In preparing for my evaluation I found myself re-discovering why I got into teaching. At 27 years of age as a graduate student in language and rhetoric, I wanted to share my fascination with grammar and literature. I wanted to remove many mysteries that hold kids back and show them concrete ways of communicating better. I believed at that time that was the best way I could make my contribution to the lives of my students. Just before getting my first real public school teaching job, I worked for several months as part of my internship at Cerritos College. I worked in the writing center with adults. I would sit with them and help them discover their own errors on their basic college essays. One thing I saw again and again was “subject/verb agreement” errors. I am fixing to give my observation/evaluation lesson now, almost 15 years later on that very subject. That’s powerful to me. I have a lot to offer my kids in this lesson. In many ways, this was my first step into teaching with vision. I am seasoned in teaching this standard.

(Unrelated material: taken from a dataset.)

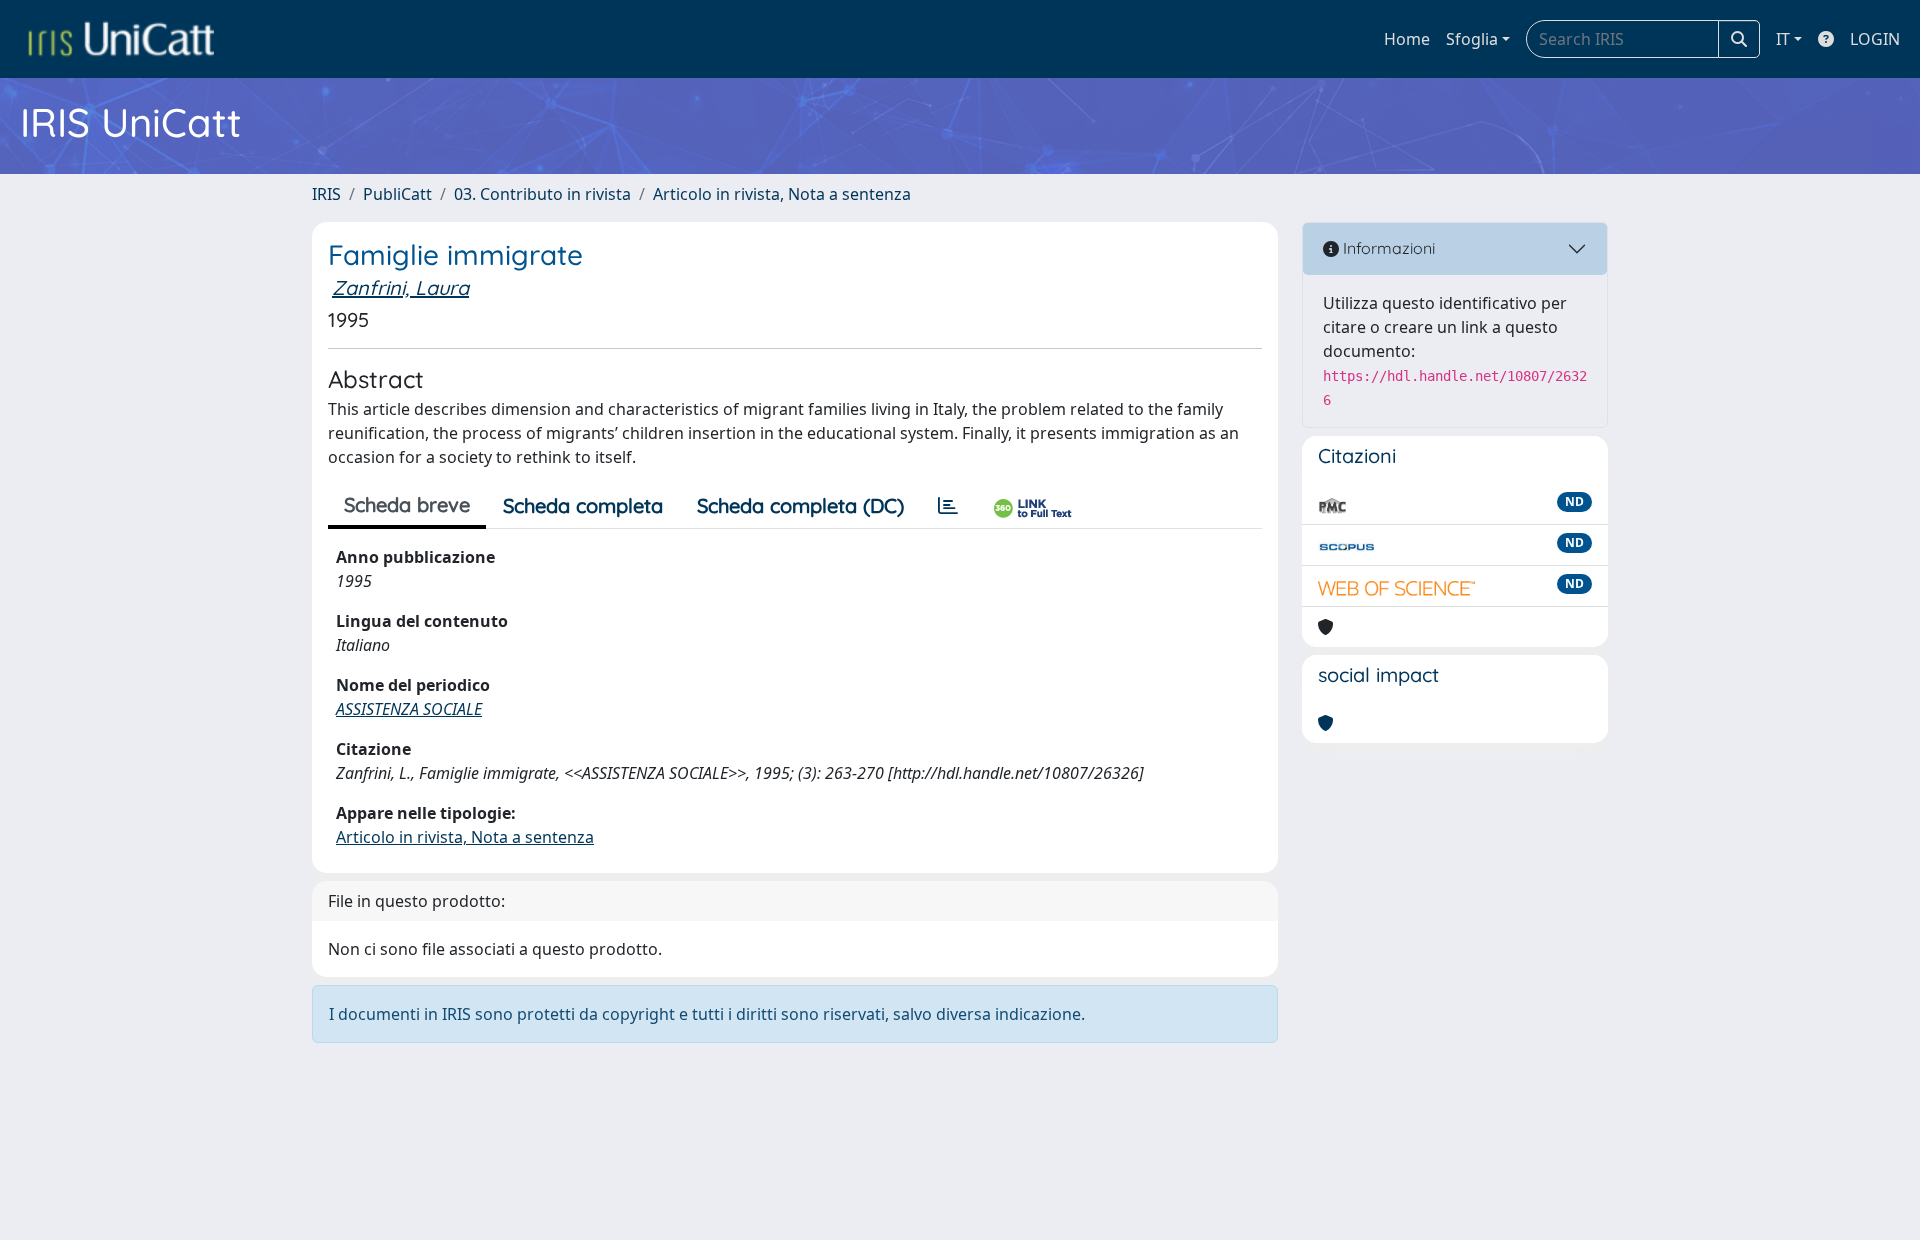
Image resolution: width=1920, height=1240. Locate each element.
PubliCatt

I look forward to showing my evaluator I came to play, and not just to sit on the bench having no real effect. In my opinion, many people in the world are that way. I hope to never be guilty of that. I have always been one to step up to a challenge. I think of the evaluation process as a chance to step up to the plate and knock the baseball out of the park. Like Carolyn Messner told me so many years ago in a speech class, you can’t get rid of the butterflies, but you can get them flying in formation. I don’t ever want to forget the reasons I went into teaching. I want to make the abstract concrete for kids. Put me in coach, I’m ready to play. That is the fuel for my dynamite lesson plan. What do you think? Are you up for the same challenge? If so, go for it. I wish you strength!